A Different Take on Ryan Block’s Viral Customer Service Call With Comcast – Latest

There is no question, in anyone’s mind really, at just how bad cable companies are. When I wrote last week about the death of true customer service, the way in which cable companies operate is perhaps the clearest example of what I meant. Yet, there are two kinds of customer service. I was talking about the attempts companies make to keep their current customers happy. The other kind is what you receive when you threaten to take away your business and is often a case where the call center employee’s job depends on his or her ability to make sure you stay.

Ryan Block was a technology journalist wunderkind who became the editor-in-chief of Endgaget shortly before turning 27. His most famous accomplishment seems to be posting a fake e-mail from Apple that, until it was corrected, affected its market cap. He then left Endgadget to create some app that AOL eventually bought for boatloads of money.

So when Block tried to cancel his Comcast service yesterday, the customer service rep who tried desperately to find out why he was cancelling didn’t realize who he was messing with. Block posted a recording of the call – possibly in violation of California’s wiretapping laws – to Twitter and it has begun making the viral rounds.

Block claims he was angered by the rep being “rude, unhelpful, condescending, etc.”  However in the first few minutes of the call, it’s Block who better fits that description. The customer service rep – someone who surely makes a low wage but is probably teased with a bonus for saving clients – is simply trying to find out why Block wants to cancel his service. Block refuses to answer the question as if that is some huge imposition on him. Of course, no other company in the world ever asks this question, so naturally Block was annoyed.

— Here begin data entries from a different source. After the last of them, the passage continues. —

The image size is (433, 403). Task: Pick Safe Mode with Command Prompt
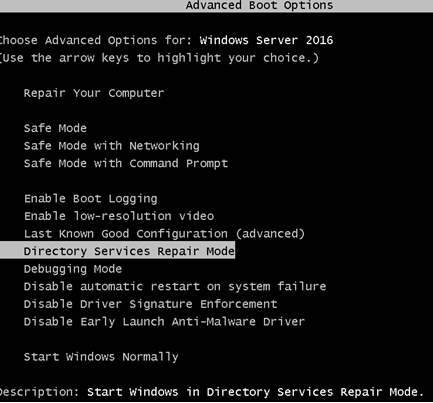point(126,163)
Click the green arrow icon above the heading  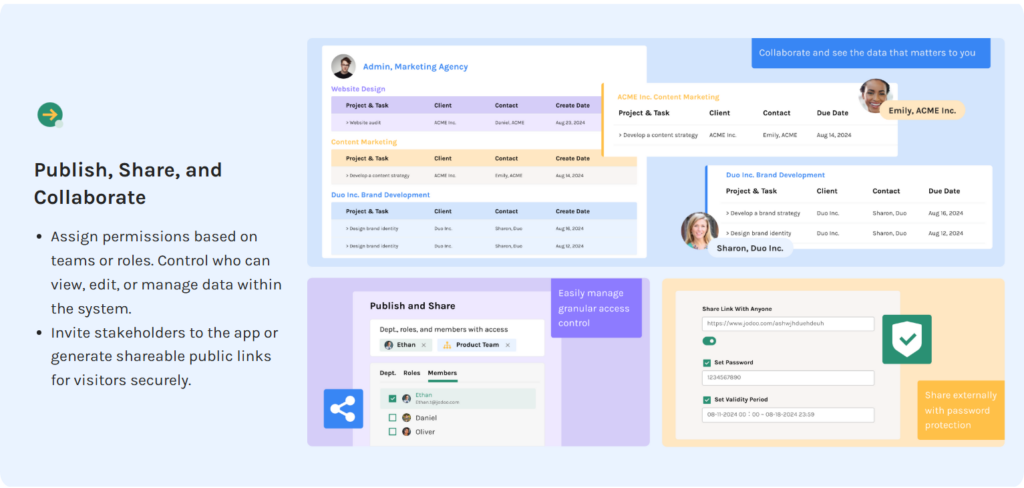point(49,114)
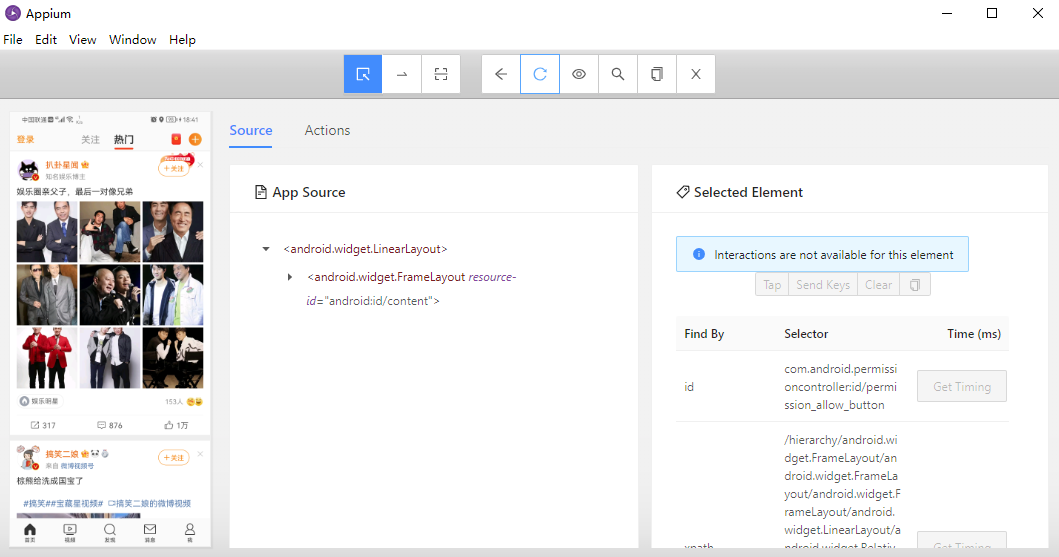Expand the android.widget.FrameLayout node
1059x557 pixels.
coord(290,277)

The customer service rep, noting the animus with which Block was speaking to him told Block that to go a Comcast store if Block didn’t want to talk to him on the phone. Block replied, “We’re actually going to just mail the cable card in, but if you can just please cancel our service that would be great.” The rep then tried to inform him that this item can’t be returned through the mail when Block interrupted him saying, “Then I will send someone, like a task rabbit, to return the cable card for us.”

I have never heard of Ryan Block before today, so I admit that I don’t know much about him. While I can sympathize with him at how frustrating some phone reps can be, I know that if I had his audience, my goal wouldn’t be to shame the customer service rep who probably makes less in a year what Block pays his “task rabbits.*”

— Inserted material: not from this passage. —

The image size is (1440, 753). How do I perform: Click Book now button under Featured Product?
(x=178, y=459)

Unlike Block, and the legion of his fans showing him Twitter support like he just negotiated peace in the Middle East or came out to his parents right before junior prom, I have worked on the other end of those calls. Call centers thrive on their total lack of job security to motivate their employees to lose the company as little money as they can. If Block thinks this CS rep is the problem with cable companies, he should meet the executives who will most likely lay the negative PR blame not on their company’s shoddy service, but this dummy’s bad fortune. Still the real lesson will be learned: Do not waste the time of a rich guy with a podcast.

UPDATE: It has been pointed out both by lawyers I know and in the comments below that customer service calls are typically monitored by the company and that’s announced, so two-way consent was (technically) given.

 

*Fairness note: While this sounds like the kind of term a rich jag-off might use to refer to a person who is so poor he or she is willing to do menial tasks for people who have too much money to do such things, it may be a reference to a site of the same name that provides this service.